4. An assembly as set forth in claim 3 including an actuator (64) coupled to said bottom end of said drive shaft (56) for moving said drive face spline (62) on said top end of said drive shaft (56) vertically into and out of rotary driving engagement with said driven face spline (60) on the bottom of said workstation platen (32).

5. An assembly as set forth in claim 4 including a shaft pulley (70) connected to said drive shaft (56) for rotating said drive shaft (56).

6. An assembly as set forth in claim 5 including a shaft motor coupled to said pulley (70) for rotating said pulley (70).

7. An assembly as set forth in claim 6 including motor pulley rotated by said shaft motor and said shaft motor is coupled to said shaft pulley (70) by including a belt entrained about said pulleys.

8. An assembly as set forth in claim 7 wherein said actuator (64) comprises a pneumatic cylinder, said indexing mechanism includes an electric motor (28), and said lift mechanism includes a servo motor (54).

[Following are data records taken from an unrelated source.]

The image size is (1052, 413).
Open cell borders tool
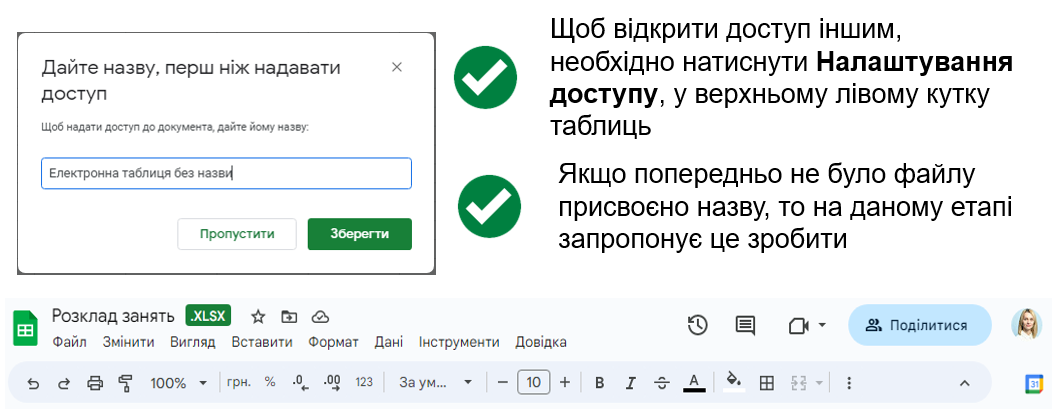(767, 383)
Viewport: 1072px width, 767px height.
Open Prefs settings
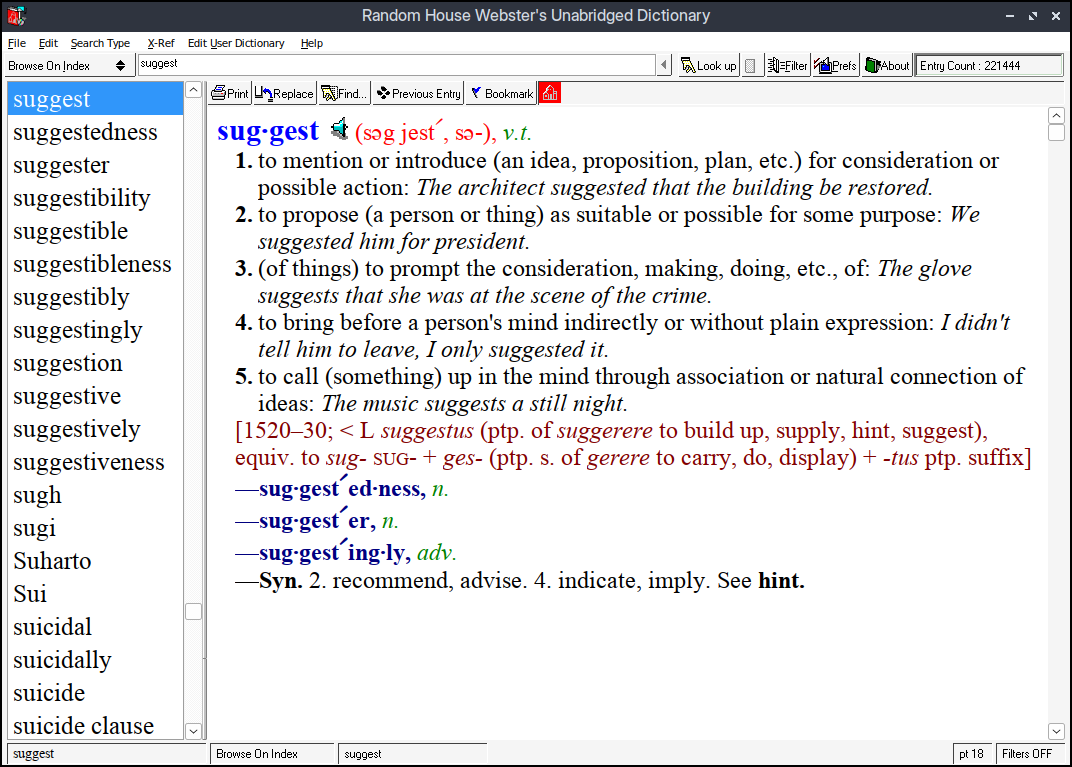pos(836,65)
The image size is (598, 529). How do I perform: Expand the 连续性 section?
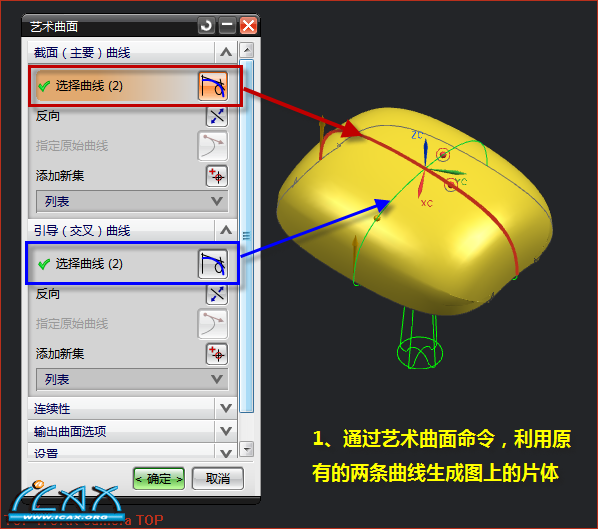coord(226,408)
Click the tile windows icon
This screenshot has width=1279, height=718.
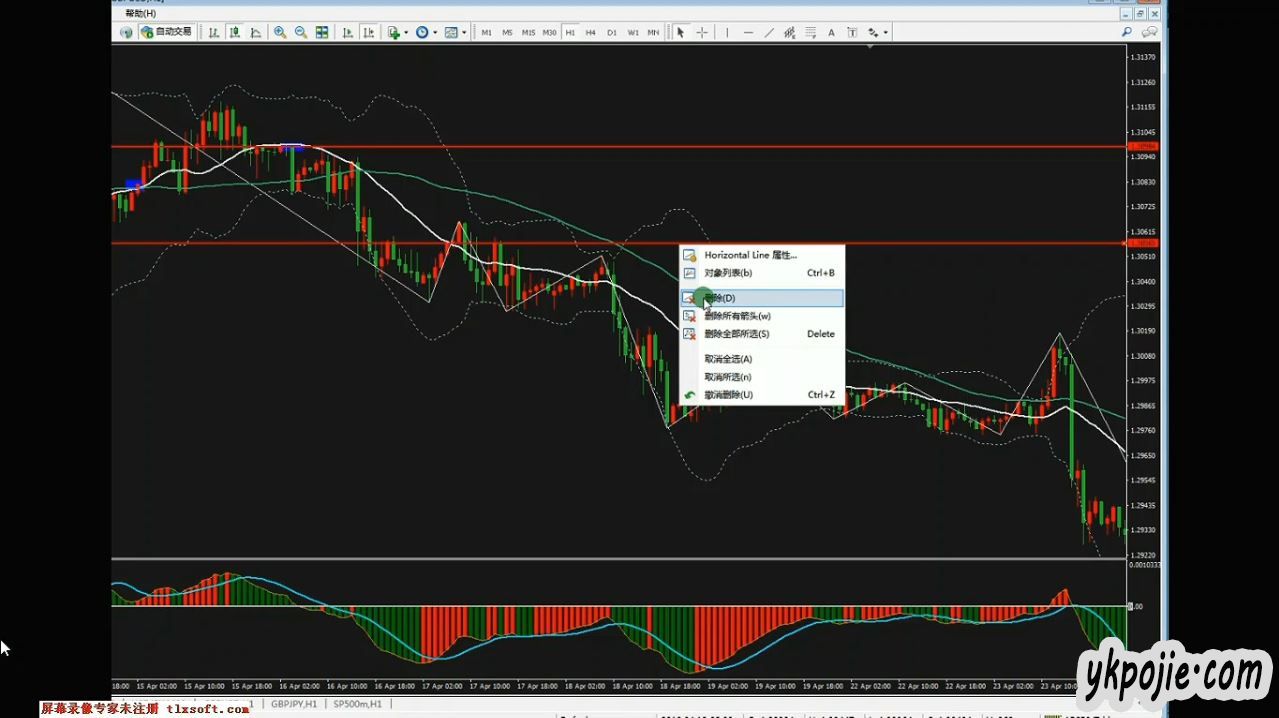pyautogui.click(x=322, y=32)

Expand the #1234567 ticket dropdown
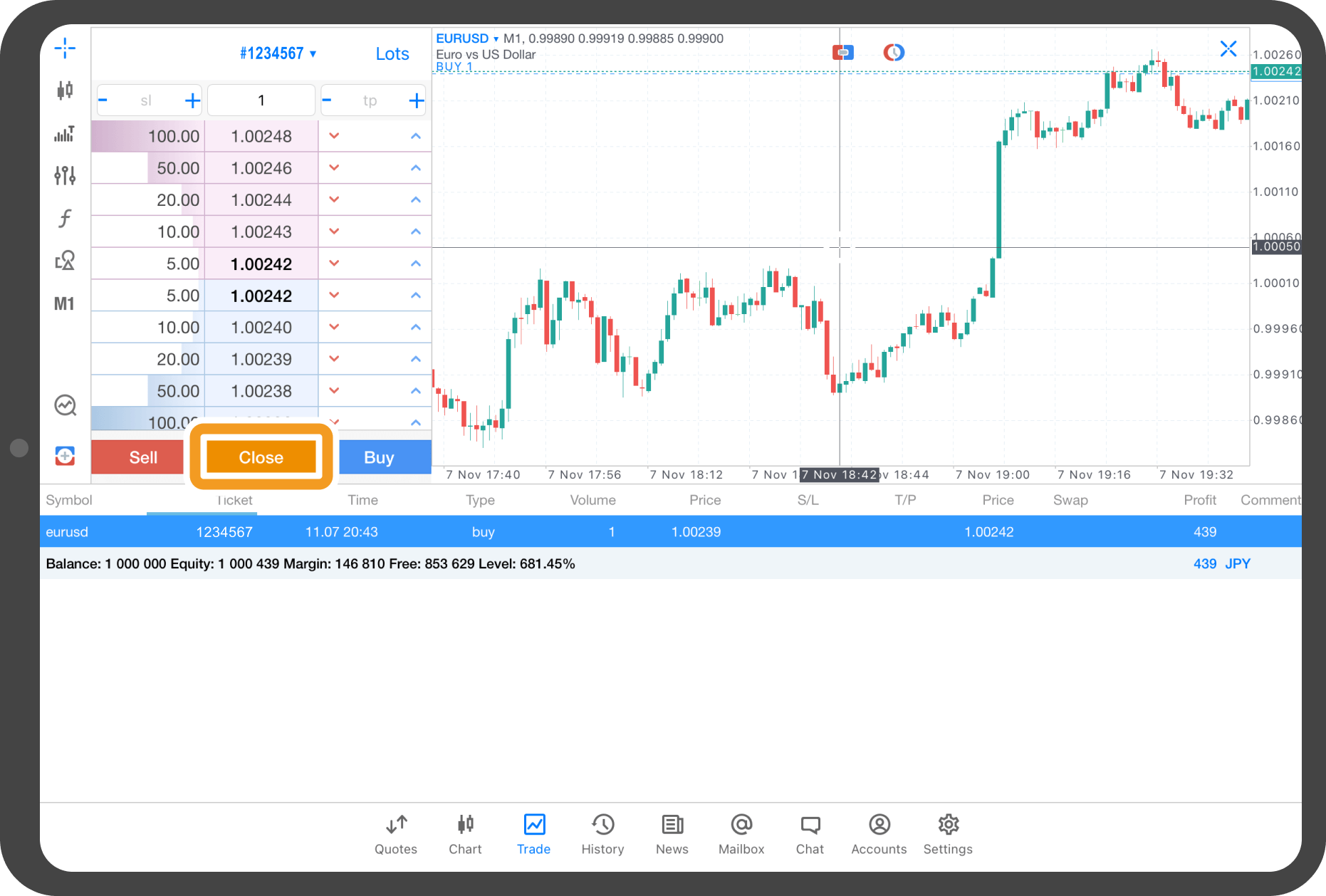click(278, 54)
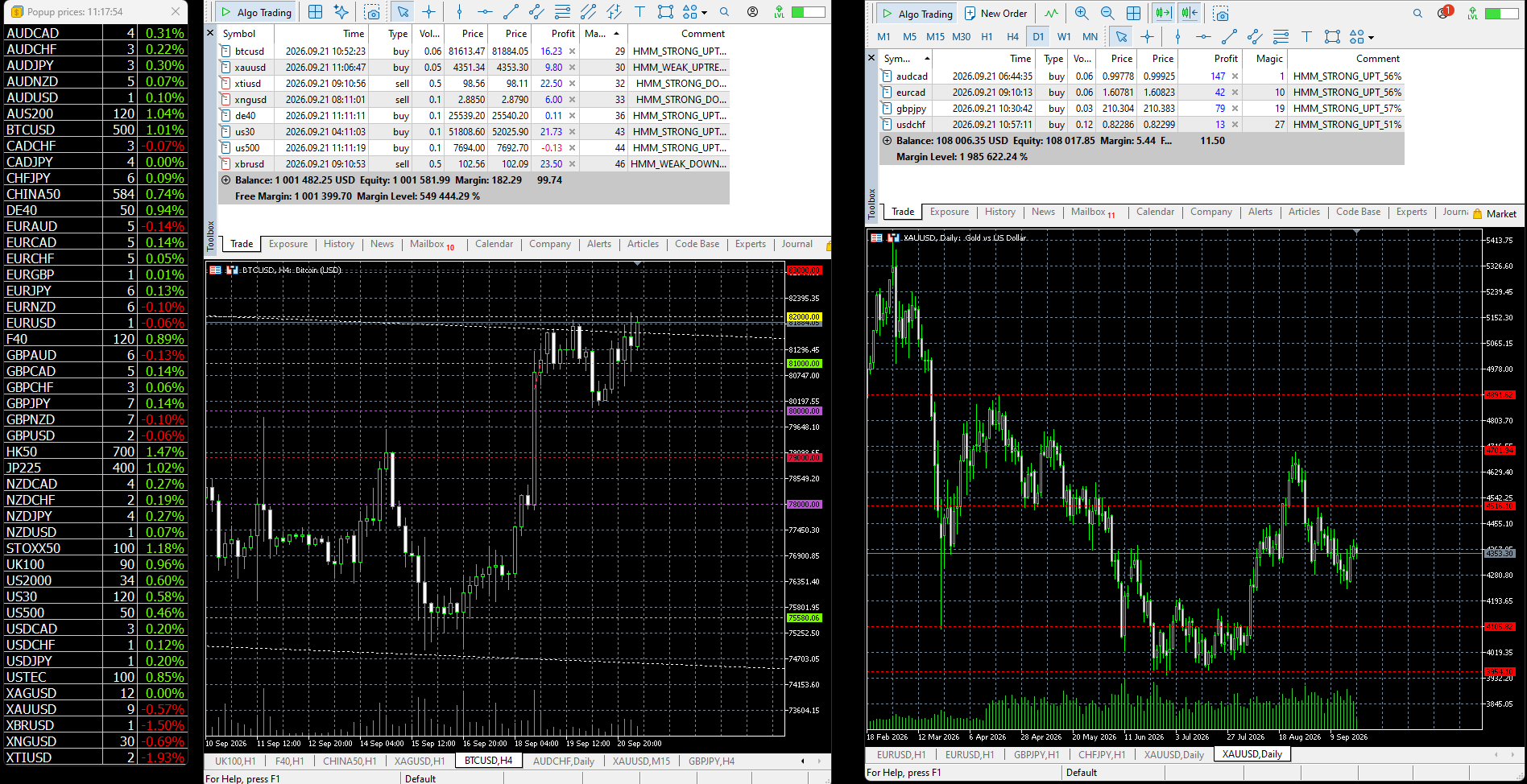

9. A method of machining a series of workpieces comprising the steps of:

indexing a rotatable worktable (14) about a table axis (A) to serially move sections of the worktable (14) through a workstation,

rotating a platen (32) in each section on the worktable (14) about a platen axis (C) which is radially spaced from the table axis (A),

placing a workpiece on each platen (32) before indexing the platen (32) into the workstation,

rotating a machining tool (38) about a tool axis (B) offset from the platen axis (C) at the workstation,

moving the tool (38) vertically into machining engagement with the workpiece on the workstation platen (32) in the workstation,

selectively engaging the workstation platen (32) to rotate the workstation platen (32) only when in the workstation and disengaging the workstation platen (32) during the indexing of the workstation platen (32) out of the workstation and another platen (32) into the workstation,

engaging the workstation platen (32) from the bottom by vertical movement into and out of engagement with the workstation platen (32), and

preventing vertical movement of the platens (32) from the worktable (14) by the drive mechanism.

10. A method as set forth in claim 9 further defined as vertically moving a drive shaft (56) into and out of coupled (60-62) engagement with the workstation platen (32) and rotating the drive shaft (56) to rotate the workstation platen (32).

11. A method as set forth in claim 9 further defined as rotating the tool (38) to produce at least 20,000 linear feet per minute on the radius of the axis (B) of rotation thereof.

12. A method as set forth in claim 11 further defined as rotating the workstation platen (32) at an rpm significantly slower than the rpm of the tool (38).

13. A method as set forth in claim 11 further defined as rotating the workstation platen (32) at an rpm in the range of 40 to 500 rpm.